Segment Start: DATA PROVIDED
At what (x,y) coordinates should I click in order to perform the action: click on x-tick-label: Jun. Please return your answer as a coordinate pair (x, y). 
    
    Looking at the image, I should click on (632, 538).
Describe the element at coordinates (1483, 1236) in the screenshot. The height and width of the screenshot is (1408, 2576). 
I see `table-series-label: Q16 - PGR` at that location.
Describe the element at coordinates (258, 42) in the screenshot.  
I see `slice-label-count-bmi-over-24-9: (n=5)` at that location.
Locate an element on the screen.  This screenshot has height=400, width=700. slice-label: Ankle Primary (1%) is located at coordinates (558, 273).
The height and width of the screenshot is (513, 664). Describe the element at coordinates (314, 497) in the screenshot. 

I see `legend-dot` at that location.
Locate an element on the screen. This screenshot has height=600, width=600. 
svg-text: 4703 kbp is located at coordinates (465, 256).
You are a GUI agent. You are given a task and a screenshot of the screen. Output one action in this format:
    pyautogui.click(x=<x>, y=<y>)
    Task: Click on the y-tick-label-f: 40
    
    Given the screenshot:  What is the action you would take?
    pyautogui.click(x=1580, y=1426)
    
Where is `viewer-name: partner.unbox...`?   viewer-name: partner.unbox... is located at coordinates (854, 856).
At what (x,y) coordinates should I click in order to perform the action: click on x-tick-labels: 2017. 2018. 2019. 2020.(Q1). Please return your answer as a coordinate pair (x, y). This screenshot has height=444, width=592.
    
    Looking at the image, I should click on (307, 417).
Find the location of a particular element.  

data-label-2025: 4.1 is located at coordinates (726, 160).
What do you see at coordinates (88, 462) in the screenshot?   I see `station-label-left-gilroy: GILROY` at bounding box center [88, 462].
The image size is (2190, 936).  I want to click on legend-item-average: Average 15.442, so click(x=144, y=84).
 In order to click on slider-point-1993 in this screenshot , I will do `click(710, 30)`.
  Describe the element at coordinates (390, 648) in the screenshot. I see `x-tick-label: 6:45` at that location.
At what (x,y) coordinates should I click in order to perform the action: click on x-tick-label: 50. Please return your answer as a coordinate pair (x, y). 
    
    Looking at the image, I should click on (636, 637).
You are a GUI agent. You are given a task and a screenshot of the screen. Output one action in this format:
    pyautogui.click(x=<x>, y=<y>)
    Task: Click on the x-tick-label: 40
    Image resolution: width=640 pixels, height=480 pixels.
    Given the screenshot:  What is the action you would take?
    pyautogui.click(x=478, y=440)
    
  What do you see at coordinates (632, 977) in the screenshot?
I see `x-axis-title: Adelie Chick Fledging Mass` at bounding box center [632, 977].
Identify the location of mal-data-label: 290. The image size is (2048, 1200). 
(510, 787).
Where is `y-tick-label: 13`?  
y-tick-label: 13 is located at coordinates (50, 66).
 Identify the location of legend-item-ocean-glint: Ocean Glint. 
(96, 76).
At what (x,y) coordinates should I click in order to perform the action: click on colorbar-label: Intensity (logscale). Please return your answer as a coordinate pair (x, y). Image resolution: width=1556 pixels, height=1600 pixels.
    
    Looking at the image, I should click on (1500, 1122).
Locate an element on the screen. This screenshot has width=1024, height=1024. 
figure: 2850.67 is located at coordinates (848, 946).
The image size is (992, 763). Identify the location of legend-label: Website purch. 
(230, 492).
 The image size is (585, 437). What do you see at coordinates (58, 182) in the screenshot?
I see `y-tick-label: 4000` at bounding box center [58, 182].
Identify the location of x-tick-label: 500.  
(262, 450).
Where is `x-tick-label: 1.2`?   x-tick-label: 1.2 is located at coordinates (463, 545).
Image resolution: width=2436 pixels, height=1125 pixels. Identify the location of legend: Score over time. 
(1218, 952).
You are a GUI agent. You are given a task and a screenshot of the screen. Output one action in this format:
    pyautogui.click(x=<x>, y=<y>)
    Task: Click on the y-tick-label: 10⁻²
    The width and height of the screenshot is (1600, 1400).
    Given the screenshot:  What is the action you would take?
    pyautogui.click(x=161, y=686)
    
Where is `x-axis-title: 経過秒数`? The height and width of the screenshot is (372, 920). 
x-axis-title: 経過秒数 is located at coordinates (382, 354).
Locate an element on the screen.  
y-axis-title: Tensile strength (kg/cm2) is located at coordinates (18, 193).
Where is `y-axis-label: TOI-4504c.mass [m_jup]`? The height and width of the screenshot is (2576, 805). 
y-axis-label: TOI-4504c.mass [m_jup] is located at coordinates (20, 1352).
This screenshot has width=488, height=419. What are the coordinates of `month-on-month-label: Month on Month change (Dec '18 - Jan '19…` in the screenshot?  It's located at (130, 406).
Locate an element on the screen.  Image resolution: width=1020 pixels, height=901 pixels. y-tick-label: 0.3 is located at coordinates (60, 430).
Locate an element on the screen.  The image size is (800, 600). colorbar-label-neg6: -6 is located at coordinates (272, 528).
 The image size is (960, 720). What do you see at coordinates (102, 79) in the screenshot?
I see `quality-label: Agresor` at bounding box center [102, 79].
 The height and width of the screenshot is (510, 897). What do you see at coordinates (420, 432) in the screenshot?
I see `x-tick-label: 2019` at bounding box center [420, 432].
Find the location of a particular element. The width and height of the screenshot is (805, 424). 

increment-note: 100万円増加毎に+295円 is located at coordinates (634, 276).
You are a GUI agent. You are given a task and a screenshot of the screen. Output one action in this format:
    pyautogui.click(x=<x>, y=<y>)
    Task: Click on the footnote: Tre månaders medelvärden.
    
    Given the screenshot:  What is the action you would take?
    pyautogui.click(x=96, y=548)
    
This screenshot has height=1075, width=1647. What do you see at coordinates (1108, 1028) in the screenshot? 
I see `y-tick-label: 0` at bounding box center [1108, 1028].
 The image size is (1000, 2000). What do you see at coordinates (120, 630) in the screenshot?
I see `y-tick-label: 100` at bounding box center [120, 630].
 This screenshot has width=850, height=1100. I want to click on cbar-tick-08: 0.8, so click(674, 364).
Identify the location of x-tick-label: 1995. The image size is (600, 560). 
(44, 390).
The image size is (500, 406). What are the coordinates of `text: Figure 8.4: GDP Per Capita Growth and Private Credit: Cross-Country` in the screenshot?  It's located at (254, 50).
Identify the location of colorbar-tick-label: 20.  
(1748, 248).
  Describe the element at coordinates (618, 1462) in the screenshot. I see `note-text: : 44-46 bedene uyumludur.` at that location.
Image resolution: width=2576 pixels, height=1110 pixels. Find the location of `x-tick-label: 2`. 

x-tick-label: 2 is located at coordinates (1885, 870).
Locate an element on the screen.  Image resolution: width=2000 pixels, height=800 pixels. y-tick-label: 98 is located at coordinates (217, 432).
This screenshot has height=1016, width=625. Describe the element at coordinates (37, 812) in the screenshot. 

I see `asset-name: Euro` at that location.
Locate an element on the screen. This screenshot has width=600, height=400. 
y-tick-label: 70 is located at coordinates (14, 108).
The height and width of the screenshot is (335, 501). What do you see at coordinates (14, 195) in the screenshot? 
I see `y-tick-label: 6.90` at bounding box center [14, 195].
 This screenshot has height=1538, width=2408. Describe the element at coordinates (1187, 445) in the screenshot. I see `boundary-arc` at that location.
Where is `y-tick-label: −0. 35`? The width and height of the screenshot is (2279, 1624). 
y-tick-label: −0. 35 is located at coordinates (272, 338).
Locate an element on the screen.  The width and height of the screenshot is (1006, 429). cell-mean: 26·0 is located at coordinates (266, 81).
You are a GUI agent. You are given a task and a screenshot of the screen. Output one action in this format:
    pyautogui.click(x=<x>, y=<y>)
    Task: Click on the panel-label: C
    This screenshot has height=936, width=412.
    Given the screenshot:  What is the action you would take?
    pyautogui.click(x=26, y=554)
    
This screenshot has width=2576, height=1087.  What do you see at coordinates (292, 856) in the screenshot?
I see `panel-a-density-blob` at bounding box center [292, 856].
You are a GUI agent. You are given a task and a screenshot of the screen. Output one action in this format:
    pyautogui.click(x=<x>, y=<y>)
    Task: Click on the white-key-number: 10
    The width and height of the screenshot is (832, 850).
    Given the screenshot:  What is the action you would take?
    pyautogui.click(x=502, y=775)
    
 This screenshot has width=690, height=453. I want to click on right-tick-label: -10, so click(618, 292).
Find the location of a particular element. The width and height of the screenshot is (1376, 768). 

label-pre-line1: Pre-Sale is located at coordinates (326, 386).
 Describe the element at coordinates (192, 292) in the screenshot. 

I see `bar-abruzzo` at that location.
Segment End: DATA PROVIDED
Copy out the rows word for word, beginning with the line that contains "coordinates (558, 273)." and continuing through the line that contains "svg-text: 4703 kbp".

_EXPECTED ANSWER_
Locate an element on the screen.  This screenshot has height=400, width=700. slice-label: Ankle Primary (1%) is located at coordinates (558, 273).
The height and width of the screenshot is (513, 664). Describe the element at coordinates (314, 497) in the screenshot. 

I see `legend-dot` at that location.
Locate an element on the screen. This screenshot has height=600, width=600. 
svg-text: 4703 kbp is located at coordinates (465, 256).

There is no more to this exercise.